# start of THE DATA

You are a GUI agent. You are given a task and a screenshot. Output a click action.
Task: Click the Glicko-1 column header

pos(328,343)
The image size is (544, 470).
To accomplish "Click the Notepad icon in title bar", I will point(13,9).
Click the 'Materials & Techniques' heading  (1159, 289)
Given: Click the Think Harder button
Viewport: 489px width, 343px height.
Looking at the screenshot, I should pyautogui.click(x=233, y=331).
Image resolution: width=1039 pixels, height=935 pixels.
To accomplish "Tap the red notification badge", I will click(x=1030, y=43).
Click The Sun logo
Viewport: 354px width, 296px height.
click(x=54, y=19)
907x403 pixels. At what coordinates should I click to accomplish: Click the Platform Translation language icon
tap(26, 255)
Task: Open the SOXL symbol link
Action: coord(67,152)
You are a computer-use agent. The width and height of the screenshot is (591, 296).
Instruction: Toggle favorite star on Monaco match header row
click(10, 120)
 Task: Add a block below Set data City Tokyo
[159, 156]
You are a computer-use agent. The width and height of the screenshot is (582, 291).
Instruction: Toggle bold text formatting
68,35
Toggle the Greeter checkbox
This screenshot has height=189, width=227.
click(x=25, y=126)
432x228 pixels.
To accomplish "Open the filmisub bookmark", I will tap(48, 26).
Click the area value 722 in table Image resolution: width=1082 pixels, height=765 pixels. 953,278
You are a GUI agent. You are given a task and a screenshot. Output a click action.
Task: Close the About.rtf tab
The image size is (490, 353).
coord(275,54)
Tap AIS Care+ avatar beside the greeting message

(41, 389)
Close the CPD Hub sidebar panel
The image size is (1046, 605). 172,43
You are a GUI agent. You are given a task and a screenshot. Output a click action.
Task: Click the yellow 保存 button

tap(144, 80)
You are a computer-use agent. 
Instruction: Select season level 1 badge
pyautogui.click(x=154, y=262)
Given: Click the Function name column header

# end of THE DATA

▸ **STATED EXERCISE**
Give each line of the material above as a numbered list, leaving out the blank lines.

▸ **EXERCISE SOLUTION**
1. You are a GUI agent. You are given a task and a screenshot. Output a click action.
2. Task: Click the Glicko-1 column header
3. pos(328,343)
4. The image size is (544, 470).
5. To accomplish "Click the Notepad icon in title bar", I will point(13,9).
6. Click the 'Materials & Techniques' heading  (1159, 289)
7. Given: Click the Think Harder button
8. Viewport: 489px width, 343px height.
9. Looking at the screenshot, I should pyautogui.click(x=233, y=331).
10. Image resolution: width=1039 pixels, height=935 pixels.
11. To accomplish "Tap the red notification badge", I will click(x=1030, y=43).
12. Click The Sun logo
13. Viewport: 354px width, 296px height.
14. click(x=54, y=19)
15. 907x403 pixels. At what coordinates should I click to accomplish: Click the Platform Translation language icon
16. tap(26, 255)
17. Task: Open the SOXL symbol link
18. Action: coord(67,152)
19. You are a computer-use agent. The width and height of the screenshot is (591, 296).
20. Instruction: Toggle favorite star on Monaco match header row
21. click(10, 120)
22.  Task: Add a block below Set data City Tokyo
23. [159, 156]
24. You are a computer-use agent. The width and height of the screenshot is (582, 291).
25. Instruction: Toggle bold text formatting
26. 68,35
27. Toggle the Greeter checkbox
28. This screenshot has height=189, width=227.
29. click(x=25, y=126)
30. 432x228 pixels.
31. To accomplish "Open the filmisub bookmark", I will tap(48, 26).
32. Click the area value 722 in table Image resolution: width=1082 pixels, height=765 pixels. 953,278
33. You are a GUI agent. You are given a task and a screenshot. Output a click action.
34. Task: Close the About.rtf tab
35. The image size is (490, 353).
36. coord(275,54)
37. Tap AIS Care+ avatar beside the greeting message
38. (41, 389)
39. Close the CPD Hub sidebar panel
40. The image size is (1046, 605). 172,43
41. You are a GUI agent. You are given a task and a screenshot. Output a click action.
42. Task: Click the yellow 保存 button
43. tap(144, 80)
44. You are a computer-use agent. 
45. Instruction: Select season level 1 badge
46. pyautogui.click(x=154, y=262)
47. Given: Click the Function name column header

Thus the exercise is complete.